Except that if Obama was really saying that some parents can't be trusted to make good decisions about their kids' eating, she'd be right, since they've been filling them up with french fries and chicken stars. As a result, in Alaska, for instance, 12% of high school students are obese, according to the CDC. As for getting kids onto the right track, it must be the beaten track to the vending machines, because 54% of Alaska's high schoolers don't even get weekly PE.

I'll bet I could go on line and fine someone who manages to blame big teenagers on big government. Just go to the mall some time. Are we a rounder people than 20 years ago? Fifty? You know that we are. Is government plotting to super-size us so we'll be easier for al-Qaeda to find? Did Barack Obama really make you eat that orange-flavored chicken?
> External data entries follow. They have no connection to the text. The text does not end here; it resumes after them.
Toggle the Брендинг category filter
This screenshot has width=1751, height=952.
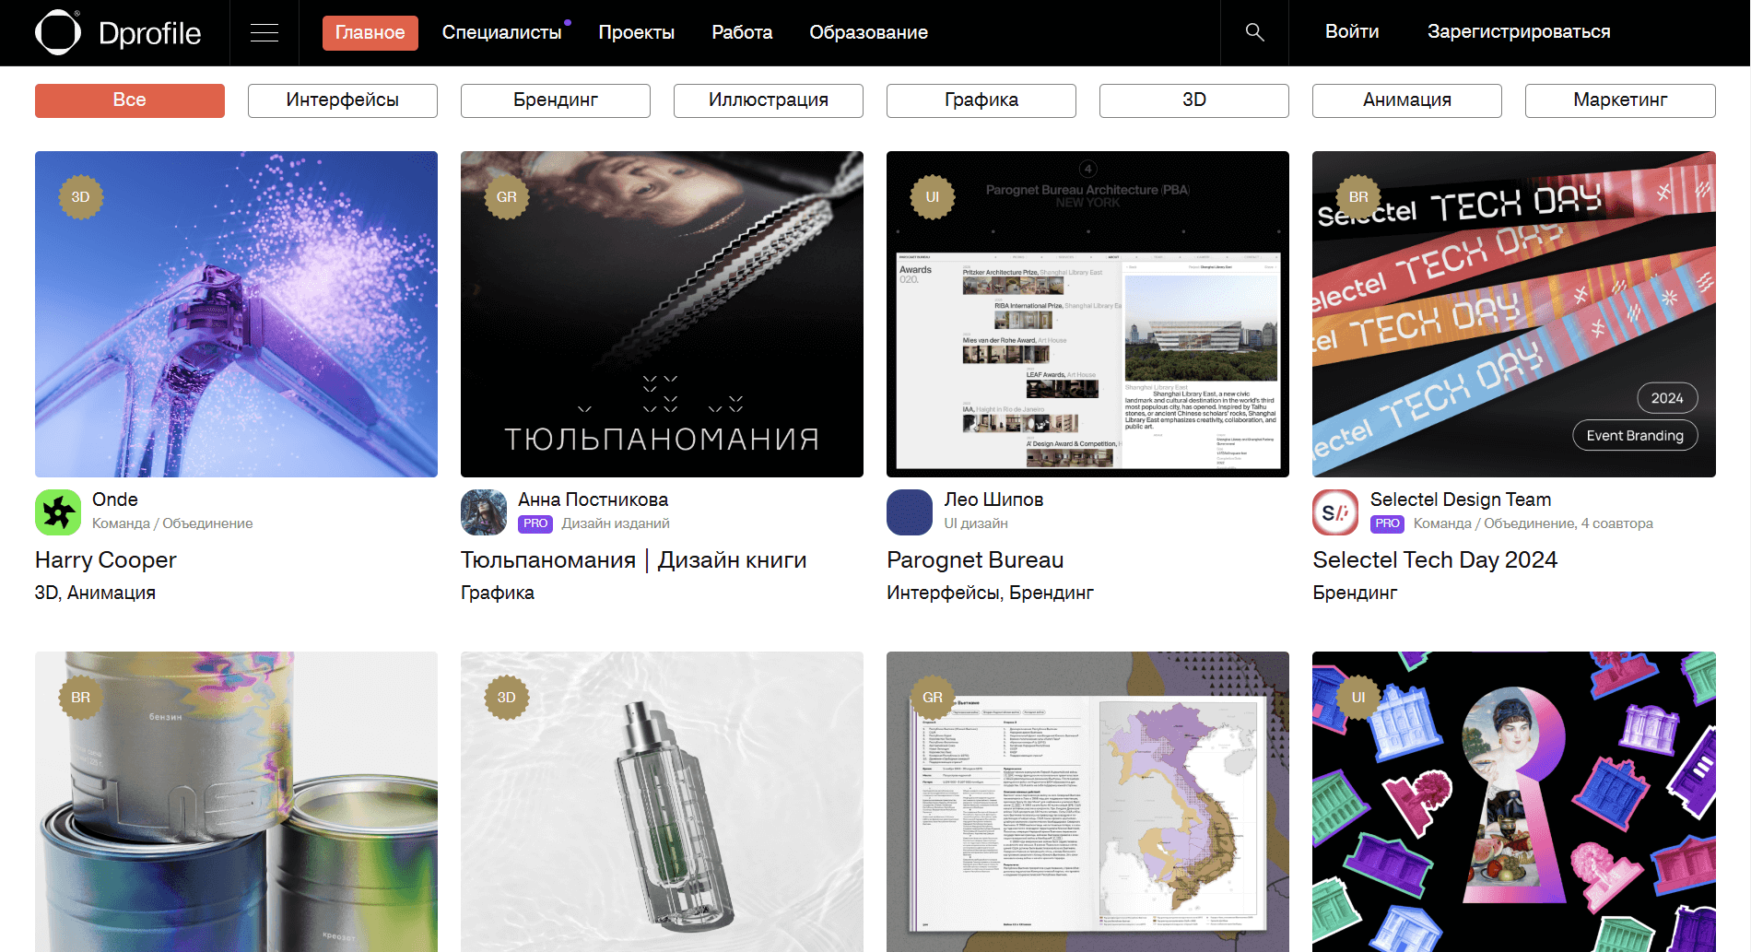[x=555, y=100]
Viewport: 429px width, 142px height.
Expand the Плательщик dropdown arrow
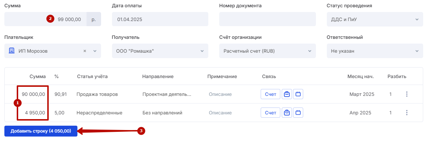[x=95, y=51]
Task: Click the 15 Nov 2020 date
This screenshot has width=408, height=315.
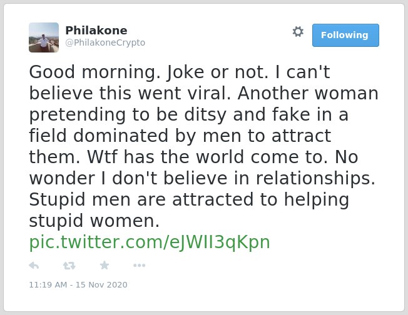Action: [101, 285]
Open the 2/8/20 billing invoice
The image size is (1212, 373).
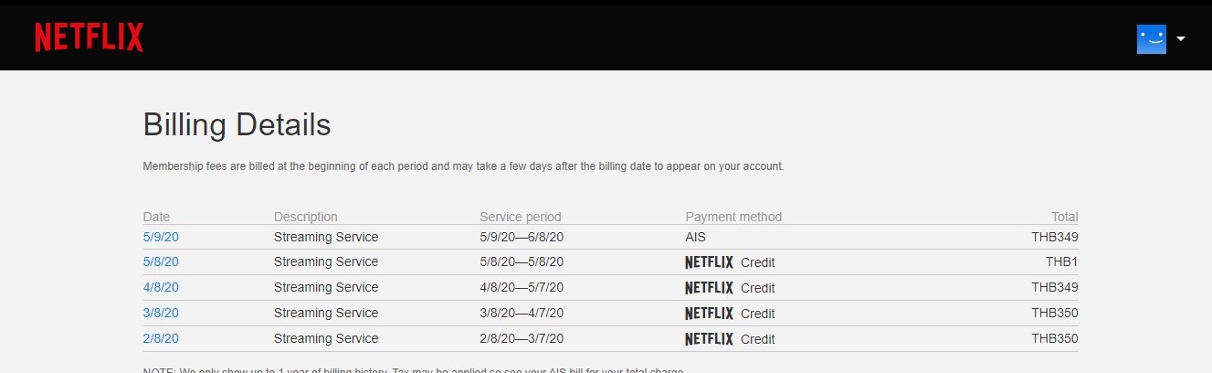point(161,338)
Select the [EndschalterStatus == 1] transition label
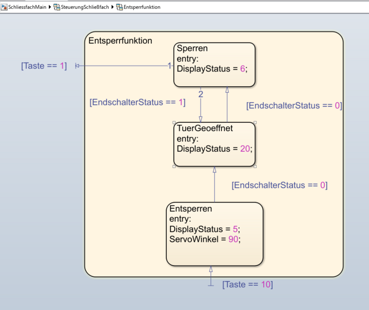This screenshot has width=369, height=310. coord(137,103)
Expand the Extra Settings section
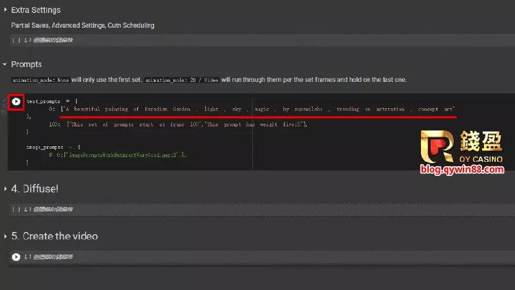 pyautogui.click(x=5, y=10)
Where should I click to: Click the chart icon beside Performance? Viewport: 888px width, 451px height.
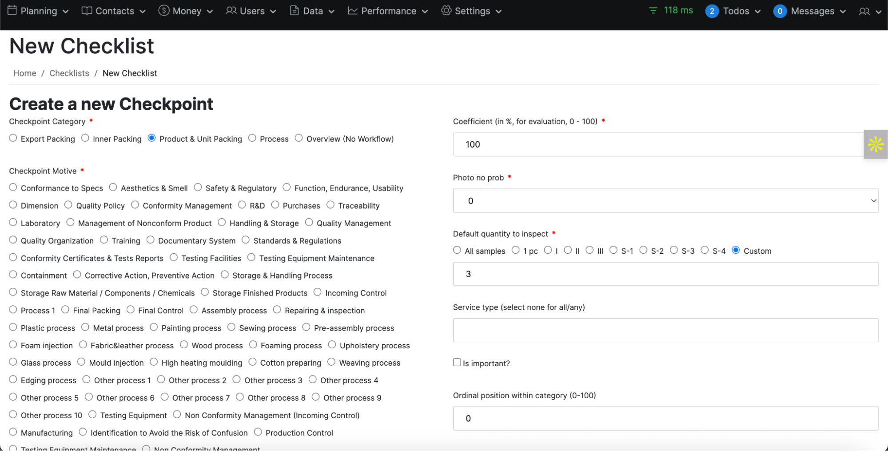click(353, 11)
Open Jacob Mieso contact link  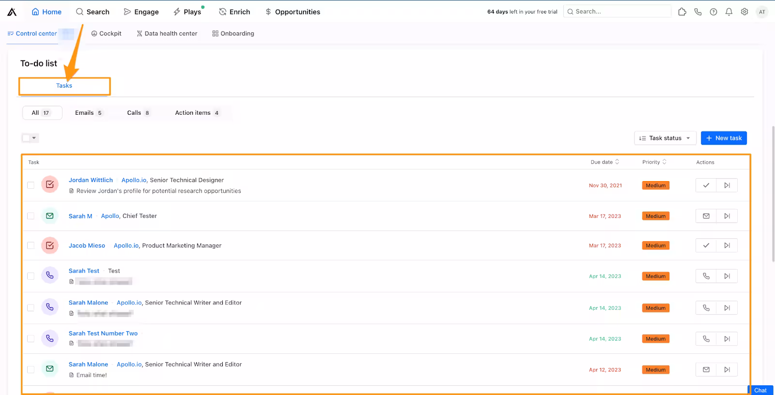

Sure, if you check out what the White House has in mind, it's a typical regulatory bulk-up. That's what government does, especially when people seem to be unable to take care of themselves. In response, Palin might've said this:
There's no question that we've got a problem with overeating in our country, and it's hurting our kids most of all. But while I agree with the first lady's assessment of the problem, I sure don't care for her solutions. If we don't start following some common sense rules about nutrition and exercise, you can bet that there's a team of bureaucrats back in Washington that's already trying to figure out how to get a warning label and fatty tax onto your Krispy-Kreme. Unless we want that to happen, I want all my mama grizzlies to pack an apple in their little cubs' lunch this morning instead of a juice box.

Friday, November 27, 2009

Who's Eating Who?

In the U.S., turkeys and consumers are bulking up simultaneously. Read the details in the "Economist," then skip that turkey sandwich (or at least hold the mayo).